Decision of the Madras High Court affirmed.”

7.3 We find, the Honorable jurisdictional High Court in the case of Ashok Build con Ltd (supra) following the decision of the Honorable Supreme Court in the case of Alagendran Finance Ltd (supra) held that where an assessment has been reopened u/s 147 of the I T Act, 1961 in relation to a particular ground or in relation to certain specified grounds and, subsequent to the passing of the order of reassessment, jurisdiction u/s 263 is sought to be exercised with reference to issues which did not form the subject of the reopening of the assessment or the order of reassessment, the period of limitation provided for in sub-sec. (2) of sec. 263 would commence from the date of the order of assessment and not from the date on which the order reopening the reassessment had been passed. In respect of issues which did not form the subject matter of the reassessment proceedings u/s 143(3) r.w.s 147 limitation would commence with reference to the original order of assessment.

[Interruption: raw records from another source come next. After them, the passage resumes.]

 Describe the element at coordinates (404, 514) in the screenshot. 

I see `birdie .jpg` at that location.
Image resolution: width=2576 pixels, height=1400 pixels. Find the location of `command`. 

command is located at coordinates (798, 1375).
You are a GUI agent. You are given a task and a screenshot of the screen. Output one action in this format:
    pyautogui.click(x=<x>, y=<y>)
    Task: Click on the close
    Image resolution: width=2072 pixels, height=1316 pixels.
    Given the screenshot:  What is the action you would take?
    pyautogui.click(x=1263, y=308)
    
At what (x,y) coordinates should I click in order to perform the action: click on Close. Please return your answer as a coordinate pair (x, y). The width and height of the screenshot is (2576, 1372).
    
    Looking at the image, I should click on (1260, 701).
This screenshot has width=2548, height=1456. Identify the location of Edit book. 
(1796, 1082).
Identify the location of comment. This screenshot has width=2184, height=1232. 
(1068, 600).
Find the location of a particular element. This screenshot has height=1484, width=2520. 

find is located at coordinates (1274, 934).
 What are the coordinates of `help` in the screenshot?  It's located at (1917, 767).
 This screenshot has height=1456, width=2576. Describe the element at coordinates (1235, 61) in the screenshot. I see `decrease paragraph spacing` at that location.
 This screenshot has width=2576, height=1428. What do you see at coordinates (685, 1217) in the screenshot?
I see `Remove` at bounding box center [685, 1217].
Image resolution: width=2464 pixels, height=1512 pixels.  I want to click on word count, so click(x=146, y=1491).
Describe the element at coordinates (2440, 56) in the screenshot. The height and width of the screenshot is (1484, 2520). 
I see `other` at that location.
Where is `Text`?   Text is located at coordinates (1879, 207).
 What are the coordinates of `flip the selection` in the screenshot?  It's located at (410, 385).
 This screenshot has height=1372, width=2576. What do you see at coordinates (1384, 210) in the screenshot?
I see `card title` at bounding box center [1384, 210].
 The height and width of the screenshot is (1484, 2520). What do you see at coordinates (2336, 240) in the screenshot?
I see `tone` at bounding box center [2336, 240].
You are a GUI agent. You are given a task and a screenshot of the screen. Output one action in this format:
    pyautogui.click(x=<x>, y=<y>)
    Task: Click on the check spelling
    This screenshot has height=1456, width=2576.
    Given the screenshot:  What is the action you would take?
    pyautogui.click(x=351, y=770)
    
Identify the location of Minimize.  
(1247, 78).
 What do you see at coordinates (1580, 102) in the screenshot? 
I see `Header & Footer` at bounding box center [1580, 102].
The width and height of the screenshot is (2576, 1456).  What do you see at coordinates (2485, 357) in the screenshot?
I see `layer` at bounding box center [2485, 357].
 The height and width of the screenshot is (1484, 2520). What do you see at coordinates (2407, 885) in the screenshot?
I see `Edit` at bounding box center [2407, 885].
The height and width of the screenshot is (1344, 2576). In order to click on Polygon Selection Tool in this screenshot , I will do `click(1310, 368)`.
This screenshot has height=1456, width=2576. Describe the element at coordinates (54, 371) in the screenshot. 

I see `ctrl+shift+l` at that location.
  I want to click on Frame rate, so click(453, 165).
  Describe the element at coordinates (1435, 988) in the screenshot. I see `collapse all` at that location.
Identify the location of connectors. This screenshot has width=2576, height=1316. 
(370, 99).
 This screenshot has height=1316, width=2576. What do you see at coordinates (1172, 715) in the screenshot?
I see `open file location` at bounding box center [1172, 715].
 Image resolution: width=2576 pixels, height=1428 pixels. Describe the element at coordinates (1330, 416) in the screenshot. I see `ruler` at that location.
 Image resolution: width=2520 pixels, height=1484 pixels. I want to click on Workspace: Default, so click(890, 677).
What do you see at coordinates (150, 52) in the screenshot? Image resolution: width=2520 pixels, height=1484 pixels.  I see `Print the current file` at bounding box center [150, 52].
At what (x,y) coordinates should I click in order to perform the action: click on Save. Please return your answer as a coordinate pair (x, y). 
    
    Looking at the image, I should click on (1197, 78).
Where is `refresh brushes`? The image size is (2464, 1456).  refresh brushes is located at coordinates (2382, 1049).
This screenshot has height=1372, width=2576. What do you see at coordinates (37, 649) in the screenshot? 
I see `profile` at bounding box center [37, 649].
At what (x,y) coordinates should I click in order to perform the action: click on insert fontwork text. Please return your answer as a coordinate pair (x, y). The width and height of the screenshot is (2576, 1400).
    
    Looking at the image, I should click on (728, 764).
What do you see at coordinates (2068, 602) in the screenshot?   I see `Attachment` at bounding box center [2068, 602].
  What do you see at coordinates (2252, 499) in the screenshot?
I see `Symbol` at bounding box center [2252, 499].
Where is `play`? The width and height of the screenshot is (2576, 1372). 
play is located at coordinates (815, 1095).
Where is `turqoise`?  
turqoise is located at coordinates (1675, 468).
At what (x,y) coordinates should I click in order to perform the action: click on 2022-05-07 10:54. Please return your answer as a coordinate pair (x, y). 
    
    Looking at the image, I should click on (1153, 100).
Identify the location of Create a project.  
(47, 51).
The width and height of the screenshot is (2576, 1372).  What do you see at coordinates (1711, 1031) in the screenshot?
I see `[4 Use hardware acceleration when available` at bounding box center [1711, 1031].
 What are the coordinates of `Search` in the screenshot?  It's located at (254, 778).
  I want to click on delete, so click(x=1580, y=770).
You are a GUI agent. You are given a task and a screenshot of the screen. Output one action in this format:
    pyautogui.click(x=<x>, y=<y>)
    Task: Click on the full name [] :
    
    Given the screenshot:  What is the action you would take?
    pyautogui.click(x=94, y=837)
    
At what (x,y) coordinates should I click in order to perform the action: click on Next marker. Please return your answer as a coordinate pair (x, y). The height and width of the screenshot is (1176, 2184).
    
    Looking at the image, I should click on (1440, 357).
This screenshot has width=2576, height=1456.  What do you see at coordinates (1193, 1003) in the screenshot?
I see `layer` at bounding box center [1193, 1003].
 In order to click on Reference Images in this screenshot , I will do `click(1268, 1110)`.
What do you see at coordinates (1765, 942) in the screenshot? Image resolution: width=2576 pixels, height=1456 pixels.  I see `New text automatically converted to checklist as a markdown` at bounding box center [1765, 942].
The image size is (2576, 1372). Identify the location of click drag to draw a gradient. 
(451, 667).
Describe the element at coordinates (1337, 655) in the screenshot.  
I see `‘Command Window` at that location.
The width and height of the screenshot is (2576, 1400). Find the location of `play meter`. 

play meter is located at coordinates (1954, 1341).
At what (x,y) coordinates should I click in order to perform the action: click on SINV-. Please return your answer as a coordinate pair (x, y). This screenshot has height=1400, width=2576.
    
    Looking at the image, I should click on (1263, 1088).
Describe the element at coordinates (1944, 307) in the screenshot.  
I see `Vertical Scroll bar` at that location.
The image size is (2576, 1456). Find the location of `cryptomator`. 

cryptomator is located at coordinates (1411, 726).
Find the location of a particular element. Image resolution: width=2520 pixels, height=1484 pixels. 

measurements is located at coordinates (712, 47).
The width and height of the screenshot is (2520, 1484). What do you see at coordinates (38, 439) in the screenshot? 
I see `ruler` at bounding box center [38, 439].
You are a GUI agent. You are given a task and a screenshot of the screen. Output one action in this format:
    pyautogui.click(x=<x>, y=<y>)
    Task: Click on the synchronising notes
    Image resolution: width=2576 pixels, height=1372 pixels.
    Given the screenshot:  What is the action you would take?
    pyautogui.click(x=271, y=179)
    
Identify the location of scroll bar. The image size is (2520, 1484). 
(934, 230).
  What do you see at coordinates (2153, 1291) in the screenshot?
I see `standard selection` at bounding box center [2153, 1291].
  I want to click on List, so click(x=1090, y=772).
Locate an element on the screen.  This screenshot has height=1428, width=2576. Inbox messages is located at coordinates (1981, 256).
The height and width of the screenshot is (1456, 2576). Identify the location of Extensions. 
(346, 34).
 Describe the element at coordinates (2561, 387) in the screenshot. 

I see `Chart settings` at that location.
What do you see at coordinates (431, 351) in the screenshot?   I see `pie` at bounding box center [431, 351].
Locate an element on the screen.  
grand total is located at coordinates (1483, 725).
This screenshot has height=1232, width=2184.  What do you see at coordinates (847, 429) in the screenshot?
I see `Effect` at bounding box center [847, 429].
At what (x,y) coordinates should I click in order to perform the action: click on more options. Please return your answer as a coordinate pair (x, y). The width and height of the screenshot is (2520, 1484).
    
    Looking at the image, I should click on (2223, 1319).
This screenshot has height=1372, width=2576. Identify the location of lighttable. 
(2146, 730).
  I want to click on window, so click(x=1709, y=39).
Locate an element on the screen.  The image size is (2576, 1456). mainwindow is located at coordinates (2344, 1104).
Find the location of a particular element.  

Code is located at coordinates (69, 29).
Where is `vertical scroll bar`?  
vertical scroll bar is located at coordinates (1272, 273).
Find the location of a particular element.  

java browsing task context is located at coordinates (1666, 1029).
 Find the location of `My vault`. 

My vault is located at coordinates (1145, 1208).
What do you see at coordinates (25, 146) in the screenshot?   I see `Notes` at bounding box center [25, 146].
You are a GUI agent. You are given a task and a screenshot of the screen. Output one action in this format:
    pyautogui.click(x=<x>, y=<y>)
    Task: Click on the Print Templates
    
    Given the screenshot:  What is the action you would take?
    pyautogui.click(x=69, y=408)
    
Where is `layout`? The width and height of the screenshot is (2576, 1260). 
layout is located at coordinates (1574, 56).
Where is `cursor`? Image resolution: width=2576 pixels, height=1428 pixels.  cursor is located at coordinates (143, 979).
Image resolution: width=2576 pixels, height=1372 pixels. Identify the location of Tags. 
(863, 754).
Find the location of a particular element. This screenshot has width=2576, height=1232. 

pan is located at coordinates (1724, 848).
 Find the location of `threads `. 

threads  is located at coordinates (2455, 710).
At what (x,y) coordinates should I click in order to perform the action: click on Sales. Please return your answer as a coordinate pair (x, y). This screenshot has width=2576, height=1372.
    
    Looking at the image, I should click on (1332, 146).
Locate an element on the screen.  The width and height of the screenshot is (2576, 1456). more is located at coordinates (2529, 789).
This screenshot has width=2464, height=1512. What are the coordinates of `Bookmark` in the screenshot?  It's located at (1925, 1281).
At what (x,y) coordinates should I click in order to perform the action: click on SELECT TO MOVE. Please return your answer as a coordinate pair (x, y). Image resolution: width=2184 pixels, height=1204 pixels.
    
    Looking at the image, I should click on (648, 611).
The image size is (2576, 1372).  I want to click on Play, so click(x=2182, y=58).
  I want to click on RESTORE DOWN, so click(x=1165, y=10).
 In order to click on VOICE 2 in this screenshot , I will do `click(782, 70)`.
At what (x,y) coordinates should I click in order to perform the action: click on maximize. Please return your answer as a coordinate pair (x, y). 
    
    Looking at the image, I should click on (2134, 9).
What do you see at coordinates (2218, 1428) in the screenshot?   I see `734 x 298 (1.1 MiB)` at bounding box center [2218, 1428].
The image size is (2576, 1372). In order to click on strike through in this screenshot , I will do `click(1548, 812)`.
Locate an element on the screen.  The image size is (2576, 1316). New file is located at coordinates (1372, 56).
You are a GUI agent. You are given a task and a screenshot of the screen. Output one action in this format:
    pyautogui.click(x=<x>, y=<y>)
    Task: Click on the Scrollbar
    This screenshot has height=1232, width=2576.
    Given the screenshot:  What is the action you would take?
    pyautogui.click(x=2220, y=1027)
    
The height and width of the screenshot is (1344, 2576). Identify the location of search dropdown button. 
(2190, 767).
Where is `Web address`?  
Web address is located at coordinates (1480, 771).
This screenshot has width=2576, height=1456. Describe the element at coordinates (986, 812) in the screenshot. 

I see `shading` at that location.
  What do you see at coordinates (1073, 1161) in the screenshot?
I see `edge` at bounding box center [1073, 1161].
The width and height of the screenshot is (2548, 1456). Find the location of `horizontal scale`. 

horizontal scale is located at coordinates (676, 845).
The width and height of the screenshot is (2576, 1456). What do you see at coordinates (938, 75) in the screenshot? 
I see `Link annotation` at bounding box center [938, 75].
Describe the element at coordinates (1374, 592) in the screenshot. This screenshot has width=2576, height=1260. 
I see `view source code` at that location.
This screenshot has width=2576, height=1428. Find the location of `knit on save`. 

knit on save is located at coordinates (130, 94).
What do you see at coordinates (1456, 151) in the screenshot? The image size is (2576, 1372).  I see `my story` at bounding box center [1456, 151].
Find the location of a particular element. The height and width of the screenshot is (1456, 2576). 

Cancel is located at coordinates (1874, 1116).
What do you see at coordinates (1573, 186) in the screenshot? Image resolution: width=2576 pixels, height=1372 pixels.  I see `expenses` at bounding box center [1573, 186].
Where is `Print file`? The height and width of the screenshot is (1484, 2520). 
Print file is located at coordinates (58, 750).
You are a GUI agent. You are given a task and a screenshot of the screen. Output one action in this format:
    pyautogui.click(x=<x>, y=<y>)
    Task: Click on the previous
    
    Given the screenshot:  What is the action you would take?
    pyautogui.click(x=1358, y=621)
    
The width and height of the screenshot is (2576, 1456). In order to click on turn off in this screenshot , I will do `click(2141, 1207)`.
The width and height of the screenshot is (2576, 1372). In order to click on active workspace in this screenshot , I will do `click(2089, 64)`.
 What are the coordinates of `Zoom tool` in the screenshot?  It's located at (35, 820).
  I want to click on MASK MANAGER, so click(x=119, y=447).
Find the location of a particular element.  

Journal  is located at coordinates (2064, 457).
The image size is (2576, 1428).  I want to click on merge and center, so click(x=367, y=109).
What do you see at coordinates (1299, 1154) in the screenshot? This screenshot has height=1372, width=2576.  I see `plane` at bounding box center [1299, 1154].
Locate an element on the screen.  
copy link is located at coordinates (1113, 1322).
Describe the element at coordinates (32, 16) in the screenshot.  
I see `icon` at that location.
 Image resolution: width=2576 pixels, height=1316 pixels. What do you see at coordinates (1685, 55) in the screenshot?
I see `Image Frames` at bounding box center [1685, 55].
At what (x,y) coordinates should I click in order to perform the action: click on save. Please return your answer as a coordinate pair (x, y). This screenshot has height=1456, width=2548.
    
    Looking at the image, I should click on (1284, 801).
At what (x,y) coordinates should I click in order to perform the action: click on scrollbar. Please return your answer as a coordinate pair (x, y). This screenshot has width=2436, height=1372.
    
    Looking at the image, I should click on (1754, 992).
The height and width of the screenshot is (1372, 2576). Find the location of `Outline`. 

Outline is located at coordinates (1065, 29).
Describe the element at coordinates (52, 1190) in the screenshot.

7.4 Since in the instant case, the original order was passed on 22.3.2004 u/s 143(3) of the I T Act and since the reassessment notice was issued for the purpose of adding the arrears of depreciation debited to P&L account and the revaluation reserves credited to P&L account to be reduced while computing book profits and since the order of the CIT relates to non- disallowance of expenditure in respect of exempt income under clause (f) to Explanation(1) of sec 115JB; therefore, in view of the decisions cited above, the period of limitation provided for in 263(2) would commence from the date of original assessment which, in the instant case is 22.3.2004. Since the order of the CIT u/s 263 is dated 30.3.2009, therefore, the same is barred by limitation. Since the assessee succeeds on the additional ground the other grounds being academic in nature are not being adjudicated.

8 In the result, the appeal filed by the assessee is allowed.

Order pronounced on the 6th day of Apr1l 2011.